Chelsea champion Ian's garden inspired by depression battle
John Manley hears how first-hand experience of mental health issues informed and inspired the design of a Chelsea Flower Show gold medal winner
IAN Price’s journey to the prestige of a RHS Chelsea Flower Show gold medal began decades ago growing up in Newtonabbey.
From an early age, the 40-year-old showed an interest in plants and landscaping.
"As a child, I would’ve spent my pocket money on Lego or buying seeds to grow plants to cover my parents windowsills," he recalls.
"I would watch Geoff Hamilton on Gardeners’ World growing plants and making features and spaces outside in the garden – patios, benches, ponds and the like."
The family’s move to Templepatrick and a bigger garden presented the then 14-year-old Ian with his first design challenge and while he concedes there were shortcomings with aspects of that first venture, it didn’t quell his enthusiasm.
After leaving school, he studied a degree in landscape and design at Writtle University College in Essex, and around the same time secured the opportunity to have a week of work experience with the Landscape Centre.
Ian graduated in 1998 and has been working as a designer ever since.
His first major success with a show garden came three years ago at the RHS Flower Show Tatton Park, where his ‘Elemental’ garden won a gold medal.
However, Ian’s Chelsea garden – Mind Trap – was a much more ambitious project and one that drew on personal experience.
"This garden is a physical manifestation of my personal experience of suffering from and living with depression," he explains.
"It's purpose is to help those that suffer in similar ways to be assured that they are not alone in their own personal struggles."
He describes the design process as "15 years of research and a couple of days of drawing" but it took a lot more to deliver the garden for May’s show in west London.

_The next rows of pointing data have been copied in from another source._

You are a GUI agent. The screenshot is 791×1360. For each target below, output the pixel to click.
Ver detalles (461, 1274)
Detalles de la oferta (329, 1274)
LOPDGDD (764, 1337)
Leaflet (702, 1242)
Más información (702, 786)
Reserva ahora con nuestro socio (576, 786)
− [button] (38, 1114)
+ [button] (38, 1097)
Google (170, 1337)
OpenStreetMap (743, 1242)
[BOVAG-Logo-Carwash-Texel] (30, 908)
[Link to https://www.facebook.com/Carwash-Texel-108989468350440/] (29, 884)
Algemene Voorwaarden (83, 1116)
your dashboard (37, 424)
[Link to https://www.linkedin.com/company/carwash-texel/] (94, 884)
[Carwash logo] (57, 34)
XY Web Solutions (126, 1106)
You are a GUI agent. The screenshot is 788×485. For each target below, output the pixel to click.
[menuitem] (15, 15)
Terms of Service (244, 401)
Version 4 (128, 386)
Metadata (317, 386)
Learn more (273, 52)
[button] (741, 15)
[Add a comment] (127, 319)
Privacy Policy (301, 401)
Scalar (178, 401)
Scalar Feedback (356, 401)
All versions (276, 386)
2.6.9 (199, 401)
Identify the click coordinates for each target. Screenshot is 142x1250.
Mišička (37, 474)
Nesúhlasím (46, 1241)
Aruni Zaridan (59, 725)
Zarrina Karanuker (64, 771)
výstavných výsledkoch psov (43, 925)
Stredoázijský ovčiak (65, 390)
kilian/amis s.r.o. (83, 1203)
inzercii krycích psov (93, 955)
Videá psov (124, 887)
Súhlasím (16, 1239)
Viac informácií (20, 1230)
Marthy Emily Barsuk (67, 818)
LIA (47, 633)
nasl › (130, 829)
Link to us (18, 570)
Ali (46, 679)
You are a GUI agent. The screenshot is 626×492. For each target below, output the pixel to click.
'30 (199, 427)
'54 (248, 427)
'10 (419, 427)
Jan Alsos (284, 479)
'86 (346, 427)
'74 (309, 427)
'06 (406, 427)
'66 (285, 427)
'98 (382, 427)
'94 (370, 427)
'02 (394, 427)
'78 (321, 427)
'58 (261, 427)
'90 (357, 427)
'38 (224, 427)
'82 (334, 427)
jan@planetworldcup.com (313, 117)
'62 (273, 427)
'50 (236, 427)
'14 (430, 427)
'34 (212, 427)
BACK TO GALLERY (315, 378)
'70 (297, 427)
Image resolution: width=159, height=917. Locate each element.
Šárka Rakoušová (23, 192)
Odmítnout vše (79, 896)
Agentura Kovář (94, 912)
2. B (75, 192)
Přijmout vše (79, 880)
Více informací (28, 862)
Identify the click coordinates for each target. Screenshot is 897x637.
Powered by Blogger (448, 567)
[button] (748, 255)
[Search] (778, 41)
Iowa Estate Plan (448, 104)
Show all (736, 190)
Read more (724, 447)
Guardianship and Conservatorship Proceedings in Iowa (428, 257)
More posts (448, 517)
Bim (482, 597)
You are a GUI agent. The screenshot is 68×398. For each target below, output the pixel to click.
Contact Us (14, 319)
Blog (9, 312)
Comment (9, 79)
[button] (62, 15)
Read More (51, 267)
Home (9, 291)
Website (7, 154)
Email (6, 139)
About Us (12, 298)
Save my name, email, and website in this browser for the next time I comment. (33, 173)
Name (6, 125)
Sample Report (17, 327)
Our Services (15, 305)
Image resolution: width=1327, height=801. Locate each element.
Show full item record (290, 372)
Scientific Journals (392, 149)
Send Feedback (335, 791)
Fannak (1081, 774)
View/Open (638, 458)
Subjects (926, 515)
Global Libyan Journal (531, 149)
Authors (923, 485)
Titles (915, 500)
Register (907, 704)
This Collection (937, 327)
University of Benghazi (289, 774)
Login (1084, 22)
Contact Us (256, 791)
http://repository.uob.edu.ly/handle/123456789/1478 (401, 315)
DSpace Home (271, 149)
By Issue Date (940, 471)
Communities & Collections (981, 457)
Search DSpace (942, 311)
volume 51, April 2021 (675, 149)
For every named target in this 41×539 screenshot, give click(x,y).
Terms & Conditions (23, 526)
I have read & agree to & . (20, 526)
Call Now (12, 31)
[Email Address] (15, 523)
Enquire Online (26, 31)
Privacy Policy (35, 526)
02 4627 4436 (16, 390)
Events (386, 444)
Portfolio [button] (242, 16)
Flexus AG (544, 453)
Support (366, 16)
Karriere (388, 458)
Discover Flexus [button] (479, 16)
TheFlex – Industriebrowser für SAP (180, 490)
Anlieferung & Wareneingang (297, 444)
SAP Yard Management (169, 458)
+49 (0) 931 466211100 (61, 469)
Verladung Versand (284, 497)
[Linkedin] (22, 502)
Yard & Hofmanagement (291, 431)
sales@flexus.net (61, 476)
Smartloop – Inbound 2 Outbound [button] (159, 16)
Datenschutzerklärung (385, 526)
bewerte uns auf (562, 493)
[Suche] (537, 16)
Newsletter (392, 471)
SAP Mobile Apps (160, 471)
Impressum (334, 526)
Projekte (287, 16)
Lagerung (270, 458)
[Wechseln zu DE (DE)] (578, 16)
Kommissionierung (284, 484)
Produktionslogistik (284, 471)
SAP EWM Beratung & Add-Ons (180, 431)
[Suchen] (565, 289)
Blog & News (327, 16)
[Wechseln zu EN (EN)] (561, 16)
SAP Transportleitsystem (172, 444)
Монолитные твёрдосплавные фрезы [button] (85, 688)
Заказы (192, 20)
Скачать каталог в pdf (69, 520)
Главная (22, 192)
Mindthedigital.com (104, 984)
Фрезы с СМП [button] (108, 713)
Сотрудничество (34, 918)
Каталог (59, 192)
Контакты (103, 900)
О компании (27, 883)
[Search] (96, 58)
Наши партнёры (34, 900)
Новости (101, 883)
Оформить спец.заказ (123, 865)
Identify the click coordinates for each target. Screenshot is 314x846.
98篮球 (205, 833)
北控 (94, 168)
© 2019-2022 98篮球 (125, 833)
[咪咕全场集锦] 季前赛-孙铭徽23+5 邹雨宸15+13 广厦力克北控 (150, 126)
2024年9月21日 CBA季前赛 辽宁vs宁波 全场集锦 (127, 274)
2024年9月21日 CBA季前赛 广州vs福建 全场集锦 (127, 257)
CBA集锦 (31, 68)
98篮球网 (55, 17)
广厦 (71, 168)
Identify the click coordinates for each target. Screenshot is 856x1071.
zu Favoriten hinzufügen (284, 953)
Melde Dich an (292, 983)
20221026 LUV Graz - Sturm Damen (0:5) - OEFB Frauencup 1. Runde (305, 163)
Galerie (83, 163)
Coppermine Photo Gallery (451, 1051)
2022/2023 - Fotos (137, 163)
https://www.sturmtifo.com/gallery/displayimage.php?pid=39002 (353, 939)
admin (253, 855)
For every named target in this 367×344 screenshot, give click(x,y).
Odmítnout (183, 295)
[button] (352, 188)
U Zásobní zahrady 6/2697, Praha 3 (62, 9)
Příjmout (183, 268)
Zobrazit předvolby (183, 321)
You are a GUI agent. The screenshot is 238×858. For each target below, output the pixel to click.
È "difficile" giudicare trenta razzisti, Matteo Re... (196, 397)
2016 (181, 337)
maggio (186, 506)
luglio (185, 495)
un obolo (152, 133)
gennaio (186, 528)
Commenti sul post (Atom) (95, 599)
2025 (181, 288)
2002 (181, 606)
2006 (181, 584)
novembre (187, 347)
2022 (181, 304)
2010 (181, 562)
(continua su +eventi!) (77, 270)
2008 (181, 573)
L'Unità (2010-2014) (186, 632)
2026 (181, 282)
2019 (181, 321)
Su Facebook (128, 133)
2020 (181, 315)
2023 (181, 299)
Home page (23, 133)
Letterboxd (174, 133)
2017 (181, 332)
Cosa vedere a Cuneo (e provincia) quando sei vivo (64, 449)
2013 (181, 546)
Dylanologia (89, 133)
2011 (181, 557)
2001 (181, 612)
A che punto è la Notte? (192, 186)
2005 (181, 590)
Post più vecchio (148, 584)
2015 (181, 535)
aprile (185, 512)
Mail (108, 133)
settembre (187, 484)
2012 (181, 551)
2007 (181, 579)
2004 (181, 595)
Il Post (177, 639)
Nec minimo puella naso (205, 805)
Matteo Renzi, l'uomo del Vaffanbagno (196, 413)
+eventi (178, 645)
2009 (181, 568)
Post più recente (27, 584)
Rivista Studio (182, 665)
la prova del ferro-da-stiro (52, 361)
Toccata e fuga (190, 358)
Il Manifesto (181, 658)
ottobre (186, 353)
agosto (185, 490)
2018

After failing to find a sponsor close to home, Ian used social media to pitch his concept and secured the support of French-owned landscaping giant ID Verde.
"ID Verde’s support was incredible – firstly for understanding the garden and then for putting a huge amount of trust in me and the rest of the team to create the garden to the highest standards," says Ian.
For logistical reasons, most of the materials were sourced in England though the four metal ‘walls’ were created by Newry company Patio.
The landscaping was carried out by Conway Landscapes, a Chelsea veteran with 15 RHS medals to its name, while the plants were raised by similarly experienced Kelways nursery.
Mind Trap’s walls act as a foil for the exterior planting and enclose the inner area. According to Ian, the walls symbolise both security and imprisonment – "depending on your perception".
Within the walls is a pool with a central seat surrounded by gravel and large stones and boulders. The planting is more architectural than colourful, using species such as Carex buchananii, a bronze coloured grass.
All the plants and trees used in the garden were available to buy during the show week to raise funds for a mental health charity.
"While the garden contains a lot of symbolism, it’s not intended to be hard work for a visitor to appreciate the main ideas behind it," he says.
The Chelsea judges certainly got the message and, most importantly, liked it, placing Ian among a select group of designers from this side of the Irish Sea to be awarded a RHS gold medal.
Among those who visited the garden to chat to Ian about his award-winning project were comedian Peter Kay and the Duchess of Cambridge.
"The level of interest about the garden and the reaction from the public was everything I hoped for, but far in excess of anything I expected – a truly humbling experience and one that I will treasure," says Ian.